REQUIREMENT:
Return, verbatim, the portion of the passage on responding to injustice that runs from "Then we will" to "our natural capacities.".

TEXT FOR ANALYSIS:

None of this is easy. It is no small thing to suppress our natural instinct for vengeance or to set aside our natural longing for retaliation. It is no small thing to allow ourselves to be wronged and then to meekly suffer the consequences. It may be one of the greatest challenges we are ever called to face. Yet we can be equal to the challenge if we take hold of the grace God offers us.
To be equal to that challenge, we will need to look back, look up, and look forward.
We will need to look back to Jesus Christ who serves as our perfect example and who calls us to do no more than he has already done. As unjust as our persecutors may be, his were certainly worse. As grievous as our losses may be, his were certainly far greater. Yet he endured his suffering meekly and now “to this you have been called, because Christ also suffered for you, leaving you an example, so that you might follow in his steps” (1 Peter 2:21). He entrusted himself to God and obeyed God to the very end, and so may we. So must we.
Then we will need to look up to see God as sovereign, God as reigning over this world and all its affairs. We have to believe and understand that our suffering falls under the sovereignty of God. Whatever we have suffered has not taken place outside of his will, beyond his providence, or past the jurisdiction of his sovereignty. This injustice was not unforeseen by God and did not catch him by surprise. Rather, he in some way willed it and permitted it. And he now expects us to respond in a way that is consistent with his Word, even when to do so pushes us beyond all our natural capacities.

INPUT DATA:
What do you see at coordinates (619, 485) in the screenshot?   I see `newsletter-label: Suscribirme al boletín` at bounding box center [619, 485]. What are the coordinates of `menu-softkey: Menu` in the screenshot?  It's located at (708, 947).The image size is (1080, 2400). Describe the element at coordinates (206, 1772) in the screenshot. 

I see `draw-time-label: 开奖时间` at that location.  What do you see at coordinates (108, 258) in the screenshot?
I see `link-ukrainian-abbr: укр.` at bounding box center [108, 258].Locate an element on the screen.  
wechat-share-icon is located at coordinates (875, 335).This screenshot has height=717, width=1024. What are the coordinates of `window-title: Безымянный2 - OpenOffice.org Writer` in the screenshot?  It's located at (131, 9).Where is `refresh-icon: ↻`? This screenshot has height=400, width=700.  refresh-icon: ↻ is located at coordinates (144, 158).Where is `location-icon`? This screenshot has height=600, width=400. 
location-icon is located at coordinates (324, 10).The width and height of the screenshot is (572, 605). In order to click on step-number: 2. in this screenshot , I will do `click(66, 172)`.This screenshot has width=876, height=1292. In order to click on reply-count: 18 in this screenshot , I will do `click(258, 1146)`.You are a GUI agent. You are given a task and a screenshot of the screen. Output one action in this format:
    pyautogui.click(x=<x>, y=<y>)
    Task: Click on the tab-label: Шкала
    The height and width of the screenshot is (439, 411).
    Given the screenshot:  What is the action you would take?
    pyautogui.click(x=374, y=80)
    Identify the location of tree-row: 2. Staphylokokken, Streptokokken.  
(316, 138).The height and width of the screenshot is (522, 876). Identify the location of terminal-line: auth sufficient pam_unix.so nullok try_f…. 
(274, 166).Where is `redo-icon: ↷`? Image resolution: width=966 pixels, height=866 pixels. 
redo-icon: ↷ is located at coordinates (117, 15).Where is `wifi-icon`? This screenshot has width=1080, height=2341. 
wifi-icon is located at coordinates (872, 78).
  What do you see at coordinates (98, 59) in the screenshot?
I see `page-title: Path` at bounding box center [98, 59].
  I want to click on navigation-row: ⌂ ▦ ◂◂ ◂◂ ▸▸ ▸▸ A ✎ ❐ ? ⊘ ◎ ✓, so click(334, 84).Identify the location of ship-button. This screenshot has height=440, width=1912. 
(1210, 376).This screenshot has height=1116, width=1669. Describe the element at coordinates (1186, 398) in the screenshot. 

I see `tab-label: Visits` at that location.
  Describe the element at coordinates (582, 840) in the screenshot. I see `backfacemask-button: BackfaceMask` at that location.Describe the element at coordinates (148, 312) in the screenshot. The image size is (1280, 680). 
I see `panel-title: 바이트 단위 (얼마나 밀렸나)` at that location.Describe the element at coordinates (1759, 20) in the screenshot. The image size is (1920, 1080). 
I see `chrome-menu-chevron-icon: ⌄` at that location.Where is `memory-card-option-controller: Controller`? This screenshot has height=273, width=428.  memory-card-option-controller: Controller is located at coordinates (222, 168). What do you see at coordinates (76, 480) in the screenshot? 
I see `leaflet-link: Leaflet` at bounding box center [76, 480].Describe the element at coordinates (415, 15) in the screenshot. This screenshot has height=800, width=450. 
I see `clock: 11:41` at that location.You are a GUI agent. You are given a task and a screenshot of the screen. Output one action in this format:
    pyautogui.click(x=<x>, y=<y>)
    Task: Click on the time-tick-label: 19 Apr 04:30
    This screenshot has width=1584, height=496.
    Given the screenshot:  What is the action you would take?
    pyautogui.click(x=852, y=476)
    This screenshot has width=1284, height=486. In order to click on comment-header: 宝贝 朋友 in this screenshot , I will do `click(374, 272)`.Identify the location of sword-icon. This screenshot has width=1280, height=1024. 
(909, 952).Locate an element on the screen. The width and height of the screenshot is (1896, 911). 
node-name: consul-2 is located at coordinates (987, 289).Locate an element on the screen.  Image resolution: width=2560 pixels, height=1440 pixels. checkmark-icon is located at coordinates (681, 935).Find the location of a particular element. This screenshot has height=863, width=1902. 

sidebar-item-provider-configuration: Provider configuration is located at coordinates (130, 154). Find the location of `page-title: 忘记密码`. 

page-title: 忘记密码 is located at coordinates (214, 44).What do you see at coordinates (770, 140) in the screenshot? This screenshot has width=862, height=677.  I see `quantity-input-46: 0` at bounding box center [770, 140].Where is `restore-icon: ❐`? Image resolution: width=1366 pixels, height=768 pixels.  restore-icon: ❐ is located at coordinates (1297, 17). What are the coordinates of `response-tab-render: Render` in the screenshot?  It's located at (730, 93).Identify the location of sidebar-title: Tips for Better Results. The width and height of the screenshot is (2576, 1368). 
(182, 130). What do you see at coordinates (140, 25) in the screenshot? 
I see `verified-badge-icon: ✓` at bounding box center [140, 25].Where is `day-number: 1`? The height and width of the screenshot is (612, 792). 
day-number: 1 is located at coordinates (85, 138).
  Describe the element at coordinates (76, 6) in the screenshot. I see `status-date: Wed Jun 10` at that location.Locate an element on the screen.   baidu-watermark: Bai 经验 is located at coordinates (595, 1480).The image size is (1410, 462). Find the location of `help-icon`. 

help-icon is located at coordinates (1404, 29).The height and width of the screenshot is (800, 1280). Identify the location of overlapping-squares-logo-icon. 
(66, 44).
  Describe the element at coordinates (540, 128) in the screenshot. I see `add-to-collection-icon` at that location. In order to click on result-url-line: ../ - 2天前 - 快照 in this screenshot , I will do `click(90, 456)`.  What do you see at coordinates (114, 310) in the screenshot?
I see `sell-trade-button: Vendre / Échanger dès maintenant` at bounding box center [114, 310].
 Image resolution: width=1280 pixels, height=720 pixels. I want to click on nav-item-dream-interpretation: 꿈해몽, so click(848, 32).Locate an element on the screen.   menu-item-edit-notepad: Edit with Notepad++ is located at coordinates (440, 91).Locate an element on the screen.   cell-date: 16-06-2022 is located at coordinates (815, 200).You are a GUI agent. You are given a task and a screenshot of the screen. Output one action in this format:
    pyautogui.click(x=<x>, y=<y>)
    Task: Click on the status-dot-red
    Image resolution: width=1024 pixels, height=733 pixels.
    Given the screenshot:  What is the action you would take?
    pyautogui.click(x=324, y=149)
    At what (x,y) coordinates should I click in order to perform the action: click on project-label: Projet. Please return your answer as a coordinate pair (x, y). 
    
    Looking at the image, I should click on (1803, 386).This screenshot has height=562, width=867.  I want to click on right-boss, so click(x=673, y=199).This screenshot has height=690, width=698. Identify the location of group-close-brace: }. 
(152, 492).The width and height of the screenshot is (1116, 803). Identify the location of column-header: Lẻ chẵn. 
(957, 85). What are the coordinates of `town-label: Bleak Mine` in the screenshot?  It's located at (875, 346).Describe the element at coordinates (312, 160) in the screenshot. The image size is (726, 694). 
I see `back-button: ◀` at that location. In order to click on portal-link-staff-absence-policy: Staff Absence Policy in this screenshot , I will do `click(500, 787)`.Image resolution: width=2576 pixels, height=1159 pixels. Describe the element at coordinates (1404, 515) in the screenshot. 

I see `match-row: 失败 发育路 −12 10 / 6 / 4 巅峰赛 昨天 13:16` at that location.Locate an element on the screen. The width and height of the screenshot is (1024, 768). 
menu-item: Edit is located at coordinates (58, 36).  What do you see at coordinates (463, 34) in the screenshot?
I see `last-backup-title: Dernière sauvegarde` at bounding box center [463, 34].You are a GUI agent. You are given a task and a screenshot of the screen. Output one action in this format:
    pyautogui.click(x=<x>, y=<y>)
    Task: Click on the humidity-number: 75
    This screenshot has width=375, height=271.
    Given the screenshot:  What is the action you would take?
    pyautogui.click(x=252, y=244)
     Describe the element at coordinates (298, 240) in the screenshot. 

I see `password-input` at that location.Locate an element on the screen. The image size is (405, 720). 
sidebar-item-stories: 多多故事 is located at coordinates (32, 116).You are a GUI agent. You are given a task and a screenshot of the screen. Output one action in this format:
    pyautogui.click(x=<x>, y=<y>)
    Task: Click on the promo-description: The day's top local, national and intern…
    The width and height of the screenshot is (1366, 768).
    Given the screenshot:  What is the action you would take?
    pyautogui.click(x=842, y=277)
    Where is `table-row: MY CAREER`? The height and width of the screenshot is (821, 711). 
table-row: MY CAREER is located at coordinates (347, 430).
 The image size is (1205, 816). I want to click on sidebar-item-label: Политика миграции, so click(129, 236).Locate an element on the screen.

OUTPUT:
Then we will need to look up to see God as sovereign, God as reigning over this world and all its affairs. We have to believe and understand that our suffering falls under the sovereignty of God. Whatever we have suffered has not taken place outside of his will, beyond his providence, or past the jurisdiction of his sovereignty. This injustice was not unforeseen by God and did not catch him by surprise. Rather, he in some way willed it and permitted it. And he now expects us to respond in a way that is consistent with his Word, even when to do so pushes us beyond all our natural capacities.